LONDON: The summer transfer window set another record for Premier League spending with more than £890m splashed on players, well over half of that on footballers from abroad and four per cent than last year.
The biggest spenders, Manchester City, paid the two biggest fees, £55m for Kevin De Bruyne from Wolfsburg and £49m for Raheem Sterling from Liverpool while Manchester United’s £36m signing of Monaco teenager Anthony Martial was the biggest deadline-day move.
Since the introduction of the transfer window system in 2002, gross transfer spending has exceeded £7.3bn, with more than 80pc of this being spent in summer transfer windows, according to financial analysts Deloitte.
Manchester City broke their club record twice this summer to bring in De Bruyne and Sterling as they became England’s highest gross spenders in a single window.
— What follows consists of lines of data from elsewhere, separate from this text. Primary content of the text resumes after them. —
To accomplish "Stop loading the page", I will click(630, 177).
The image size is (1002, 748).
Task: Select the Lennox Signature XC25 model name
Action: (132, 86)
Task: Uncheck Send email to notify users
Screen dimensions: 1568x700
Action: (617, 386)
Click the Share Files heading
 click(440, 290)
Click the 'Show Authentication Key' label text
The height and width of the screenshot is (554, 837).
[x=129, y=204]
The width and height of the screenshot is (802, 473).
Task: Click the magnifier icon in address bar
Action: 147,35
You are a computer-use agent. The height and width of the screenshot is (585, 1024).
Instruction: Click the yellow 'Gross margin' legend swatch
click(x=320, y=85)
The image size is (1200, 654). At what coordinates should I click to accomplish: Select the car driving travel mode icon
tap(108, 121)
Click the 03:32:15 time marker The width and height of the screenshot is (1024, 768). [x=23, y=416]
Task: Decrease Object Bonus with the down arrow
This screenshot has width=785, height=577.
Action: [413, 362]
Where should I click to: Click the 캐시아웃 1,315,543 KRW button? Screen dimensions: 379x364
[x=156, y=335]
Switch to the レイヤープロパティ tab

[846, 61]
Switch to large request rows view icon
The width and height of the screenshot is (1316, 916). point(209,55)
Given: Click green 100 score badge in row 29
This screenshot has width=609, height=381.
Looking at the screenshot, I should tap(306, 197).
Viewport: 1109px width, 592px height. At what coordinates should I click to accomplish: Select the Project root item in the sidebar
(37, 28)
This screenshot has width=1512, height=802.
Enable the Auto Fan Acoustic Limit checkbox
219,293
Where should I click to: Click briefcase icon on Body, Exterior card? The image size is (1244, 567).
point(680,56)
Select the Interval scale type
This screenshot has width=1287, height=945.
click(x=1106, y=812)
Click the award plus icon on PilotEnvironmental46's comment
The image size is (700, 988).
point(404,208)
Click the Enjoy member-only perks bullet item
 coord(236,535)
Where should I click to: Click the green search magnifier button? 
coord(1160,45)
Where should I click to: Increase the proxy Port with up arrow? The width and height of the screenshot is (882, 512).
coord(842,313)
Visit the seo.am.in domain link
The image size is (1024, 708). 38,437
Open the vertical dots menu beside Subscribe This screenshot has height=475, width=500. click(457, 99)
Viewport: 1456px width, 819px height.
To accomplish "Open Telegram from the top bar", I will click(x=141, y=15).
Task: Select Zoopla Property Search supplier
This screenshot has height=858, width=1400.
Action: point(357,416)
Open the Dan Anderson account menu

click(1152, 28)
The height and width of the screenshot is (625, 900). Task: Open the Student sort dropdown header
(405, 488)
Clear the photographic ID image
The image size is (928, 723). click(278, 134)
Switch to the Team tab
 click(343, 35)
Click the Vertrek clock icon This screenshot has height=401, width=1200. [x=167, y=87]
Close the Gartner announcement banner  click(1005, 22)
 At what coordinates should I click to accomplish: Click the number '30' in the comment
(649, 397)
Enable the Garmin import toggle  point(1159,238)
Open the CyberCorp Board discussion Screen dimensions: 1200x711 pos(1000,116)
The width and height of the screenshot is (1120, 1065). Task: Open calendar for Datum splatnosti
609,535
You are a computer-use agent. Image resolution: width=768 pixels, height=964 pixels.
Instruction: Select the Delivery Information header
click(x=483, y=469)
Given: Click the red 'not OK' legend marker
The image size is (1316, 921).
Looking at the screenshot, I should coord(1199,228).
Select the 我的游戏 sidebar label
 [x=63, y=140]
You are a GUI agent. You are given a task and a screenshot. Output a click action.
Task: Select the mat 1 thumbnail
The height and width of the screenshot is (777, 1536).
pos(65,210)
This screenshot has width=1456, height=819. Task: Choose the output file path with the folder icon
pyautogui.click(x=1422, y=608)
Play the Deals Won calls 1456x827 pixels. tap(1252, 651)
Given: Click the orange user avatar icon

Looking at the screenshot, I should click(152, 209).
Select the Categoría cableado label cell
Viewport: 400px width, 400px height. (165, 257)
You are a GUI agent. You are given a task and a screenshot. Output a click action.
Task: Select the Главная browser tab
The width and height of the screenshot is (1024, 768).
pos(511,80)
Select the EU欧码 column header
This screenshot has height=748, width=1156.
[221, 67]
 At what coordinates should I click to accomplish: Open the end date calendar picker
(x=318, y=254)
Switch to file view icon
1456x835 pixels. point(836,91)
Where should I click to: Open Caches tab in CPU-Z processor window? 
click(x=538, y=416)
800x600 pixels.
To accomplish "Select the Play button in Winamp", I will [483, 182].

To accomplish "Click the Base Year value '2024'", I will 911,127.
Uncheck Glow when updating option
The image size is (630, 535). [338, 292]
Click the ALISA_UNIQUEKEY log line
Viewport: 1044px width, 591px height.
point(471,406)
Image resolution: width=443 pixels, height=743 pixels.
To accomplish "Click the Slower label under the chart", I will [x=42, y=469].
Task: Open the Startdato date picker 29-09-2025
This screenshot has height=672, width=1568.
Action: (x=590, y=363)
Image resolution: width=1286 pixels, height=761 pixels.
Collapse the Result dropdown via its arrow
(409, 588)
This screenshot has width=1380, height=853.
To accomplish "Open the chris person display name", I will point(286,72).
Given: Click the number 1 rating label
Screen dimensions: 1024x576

Their total spend of approximately £160m beat the near £150m outlay of Manchester United in summer 2014, including deals for Fabian Delph, Patrick Roberts and Nicolas Otamendi.
The Premier League leaders were boosted this summer by having restrictions on their transfer spending lifted after meeting their financial fair play target. City’s spending in 2014 was capped at £49m and they were also fined £16.3m for breaching rules.
The four Premier League clubs competing in this season’s Champions League – City, United, Chelsea and Arsenal – had a combined gross transfer spend of around £340m, representing around 40pc of the aggregate gross transfer spend by Premier League clubs.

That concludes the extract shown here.